(PROMPT) With no omissions, write out every record given below.

(SUPPLIED ENTRIES)
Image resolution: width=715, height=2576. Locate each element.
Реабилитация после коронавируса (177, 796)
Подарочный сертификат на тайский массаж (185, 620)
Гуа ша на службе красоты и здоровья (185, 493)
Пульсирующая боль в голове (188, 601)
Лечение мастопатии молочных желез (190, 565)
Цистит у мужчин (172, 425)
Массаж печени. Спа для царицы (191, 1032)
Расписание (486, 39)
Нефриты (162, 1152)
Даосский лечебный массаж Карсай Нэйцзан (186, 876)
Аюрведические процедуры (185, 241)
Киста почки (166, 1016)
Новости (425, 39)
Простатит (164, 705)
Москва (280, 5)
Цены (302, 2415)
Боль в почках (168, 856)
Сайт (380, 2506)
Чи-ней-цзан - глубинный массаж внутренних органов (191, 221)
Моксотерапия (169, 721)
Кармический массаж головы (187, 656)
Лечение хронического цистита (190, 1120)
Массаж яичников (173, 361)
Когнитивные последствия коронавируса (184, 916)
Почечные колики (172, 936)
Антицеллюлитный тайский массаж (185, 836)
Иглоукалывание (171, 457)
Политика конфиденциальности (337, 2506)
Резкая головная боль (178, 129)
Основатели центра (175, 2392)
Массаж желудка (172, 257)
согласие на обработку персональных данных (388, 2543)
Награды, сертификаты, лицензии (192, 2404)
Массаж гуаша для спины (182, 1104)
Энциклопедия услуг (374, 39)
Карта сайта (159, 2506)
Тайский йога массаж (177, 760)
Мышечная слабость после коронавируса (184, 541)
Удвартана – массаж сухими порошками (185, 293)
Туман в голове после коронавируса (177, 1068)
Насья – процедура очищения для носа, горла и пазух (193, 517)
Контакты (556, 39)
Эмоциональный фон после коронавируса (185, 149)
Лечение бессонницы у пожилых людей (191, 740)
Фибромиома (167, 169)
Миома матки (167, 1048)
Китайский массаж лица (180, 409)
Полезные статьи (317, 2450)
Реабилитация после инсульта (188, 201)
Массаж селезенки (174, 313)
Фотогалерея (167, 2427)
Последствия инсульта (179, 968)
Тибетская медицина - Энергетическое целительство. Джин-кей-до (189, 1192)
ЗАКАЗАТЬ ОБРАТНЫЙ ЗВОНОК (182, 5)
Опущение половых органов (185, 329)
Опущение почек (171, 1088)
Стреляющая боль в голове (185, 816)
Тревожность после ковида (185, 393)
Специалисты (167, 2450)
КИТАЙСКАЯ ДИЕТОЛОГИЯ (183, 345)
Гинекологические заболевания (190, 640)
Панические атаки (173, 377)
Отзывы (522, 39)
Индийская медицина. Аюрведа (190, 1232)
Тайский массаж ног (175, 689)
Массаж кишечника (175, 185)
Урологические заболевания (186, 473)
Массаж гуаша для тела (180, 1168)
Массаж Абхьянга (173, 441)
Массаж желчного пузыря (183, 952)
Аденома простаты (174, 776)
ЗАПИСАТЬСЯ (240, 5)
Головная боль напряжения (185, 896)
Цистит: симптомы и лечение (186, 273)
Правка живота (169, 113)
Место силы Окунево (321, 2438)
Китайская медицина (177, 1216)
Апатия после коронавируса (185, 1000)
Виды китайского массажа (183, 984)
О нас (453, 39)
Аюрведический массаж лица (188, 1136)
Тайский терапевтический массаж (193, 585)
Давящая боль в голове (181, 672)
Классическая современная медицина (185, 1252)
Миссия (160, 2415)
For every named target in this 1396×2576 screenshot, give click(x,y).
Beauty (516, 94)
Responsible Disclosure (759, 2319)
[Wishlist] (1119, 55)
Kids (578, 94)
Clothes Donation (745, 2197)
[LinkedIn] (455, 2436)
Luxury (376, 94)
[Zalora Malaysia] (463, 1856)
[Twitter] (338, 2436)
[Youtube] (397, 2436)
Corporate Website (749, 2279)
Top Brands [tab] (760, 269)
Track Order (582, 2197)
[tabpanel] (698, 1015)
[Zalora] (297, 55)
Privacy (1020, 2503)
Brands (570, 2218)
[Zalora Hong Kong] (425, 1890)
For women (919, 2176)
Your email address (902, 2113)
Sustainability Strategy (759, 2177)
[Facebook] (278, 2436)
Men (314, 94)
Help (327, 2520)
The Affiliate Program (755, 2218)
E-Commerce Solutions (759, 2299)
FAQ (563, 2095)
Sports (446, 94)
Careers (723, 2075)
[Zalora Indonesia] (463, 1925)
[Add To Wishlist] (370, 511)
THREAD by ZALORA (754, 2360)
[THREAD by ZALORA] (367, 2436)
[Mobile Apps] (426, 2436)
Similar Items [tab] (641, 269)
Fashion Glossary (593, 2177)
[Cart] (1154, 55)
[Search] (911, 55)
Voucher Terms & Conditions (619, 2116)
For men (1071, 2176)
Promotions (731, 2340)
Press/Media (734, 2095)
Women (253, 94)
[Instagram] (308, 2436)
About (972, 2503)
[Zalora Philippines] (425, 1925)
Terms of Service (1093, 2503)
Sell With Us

(SOLVED EXERCISE)
Image resolution: width=715, height=2576. Locate each element.
Реабилитация после коронавируса (177, 796)
Подарочный сертификат на тайский массаж (185, 620)
Гуа ша на службе красоты и здоровья (185, 493)
Пульсирующая боль в голове (188, 601)
Лечение мастопатии молочных желез (190, 565)
Цистит у мужчин (172, 425)
Массаж печени. Спа для царицы (191, 1032)
Расписание (486, 39)
Нефриты (162, 1152)
Даосский лечебный массаж Карсай Нэйцзан (186, 876)
Аюрведические процедуры (185, 241)
Киста почки (166, 1016)
Новости (425, 39)
Простатит (164, 705)
Москва (280, 5)
Цены (302, 2415)
Боль в почках (168, 856)
Сайт (380, 2506)
Чи-ней-цзан - глубинный массаж внутренних органов (191, 221)
Моксотерапия (169, 721)
Кармический массаж головы (187, 656)
Лечение хронического цистита (190, 1120)
Массаж яичников (173, 361)
Когнитивные последствия коронавируса (184, 916)
Почечные колики (172, 936)
Антицеллюлитный тайский массаж (185, 836)
Иглоукалывание (171, 457)
Политика конфиденциальности (337, 2506)
Резкая головная боль (178, 129)
Основатели центра (175, 2392)
Массаж желудка (172, 257)
согласие на обработку персональных данных (388, 2543)
Награды, сертификаты, лицензии (192, 2404)
Массаж гуаша для спины (182, 1104)
Энциклопедия услуг (374, 39)
Карта сайта (159, 2506)
Тайский йога массаж (177, 760)
Мышечная слабость после коронавируса (184, 541)
Удвартана – массаж сухими порошками (185, 293)
Туман в голове после коронавируса (177, 1068)
Насья – процедура очищения для носа, горла и пазух (193, 517)
Контакты (556, 39)
Эмоциональный фон после коронавируса (185, 149)
Лечение бессонницы у пожилых людей (191, 740)
Фибромиома (167, 169)
Миома матки (167, 1048)
Китайский массаж лица (180, 409)
Полезные статьи (317, 2450)
Реабилитация после инсульта (188, 201)
Массаж селезенки (174, 313)
Фотогалерея (167, 2427)
Последствия инсульта (179, 968)
Тибетская медицина - Энергетическое целительство. Джин-кей-до (189, 1192)
ЗАКАЗАТЬ ОБРАТНЫЙ ЗВОНОК (182, 5)
Опущение половых органов (185, 329)
Опущение почек (171, 1088)
Стреляющая боль в голове (185, 816)
Тревожность после ковида (185, 393)
Специалисты (167, 2450)
КИТАЙСКАЯ ДИЕТОЛОГИЯ (183, 345)
Гинекологические заболевания (190, 640)
Панические атаки (173, 377)
Отзывы (522, 39)
Индийская медицина. Аюрведа (190, 1232)
Тайский массаж ног (175, 689)
Массаж кишечника (175, 185)
Урологические заболевания (186, 473)
Массаж гуаша для тела (180, 1168)
Массаж Абхьянга (173, 441)
Массаж желчного пузыря (183, 952)
Аденома простаты (174, 776)
ЗАПИСАТЬСЯ (240, 5)
Головная боль напряжения (185, 896)
Цистит: симптомы и лечение (186, 273)
Правка живота (169, 113)
Место силы Окунево (321, 2438)
Китайская медицина (177, 1216)
Апатия после коронавируса (185, 1000)
Виды китайского массажа (183, 984)
О нас (453, 39)
Аюрведический массаж лица (188, 1136)
Тайский терапевтический массаж (193, 585)
Давящая боль в голове (181, 672)
Классическая современная медицина (185, 1252)
Миссия (160, 2415)
For every named target in this 1396×2576 screenshot, give click(x,y).
Beauty (516, 94)
Responsible Disclosure (759, 2319)
[Wishlist] (1119, 55)
Kids (578, 94)
Clothes Donation (745, 2197)
[LinkedIn] (455, 2436)
Luxury (376, 94)
[Zalora Malaysia] (463, 1856)
[Twitter] (338, 2436)
[Youtube] (397, 2436)
Corporate Website (749, 2279)
Top Brands [tab] (760, 269)
Track Order (582, 2197)
[tabpanel] (698, 1015)
[Zalora] (297, 55)
Privacy (1020, 2503)
Brands (570, 2218)
[Zalora Hong Kong] (425, 1890)
For women (919, 2176)
Your email address (902, 2113)
Sustainability Strategy (759, 2177)
[Facebook] (278, 2436)
Men (314, 94)
Help (327, 2520)
The Affiliate Program (755, 2218)
E-Commerce Solutions (759, 2299)
FAQ (563, 2095)
Sports (446, 94)
Careers (723, 2075)
[Zalora Indonesia] (463, 1925)
[Add To Wishlist] (370, 511)
THREAD by ZALORA (754, 2360)
[THREAD by ZALORA] (367, 2436)
[Mobile Apps] (426, 2436)
Similar Items [tab] (641, 269)
Fashion Glossary (593, 2177)
[Cart] (1154, 55)
[Search] (911, 55)
Voucher Terms & Conditions (619, 2116)
For men (1071, 2176)
Promotions (731, 2340)
Press/Media (734, 2095)
Women (253, 94)
[Instagram] (308, 2436)
About (972, 2503)
[Zalora Philippines] (425, 1925)
Terms of Service (1093, 2503)
Sell With Us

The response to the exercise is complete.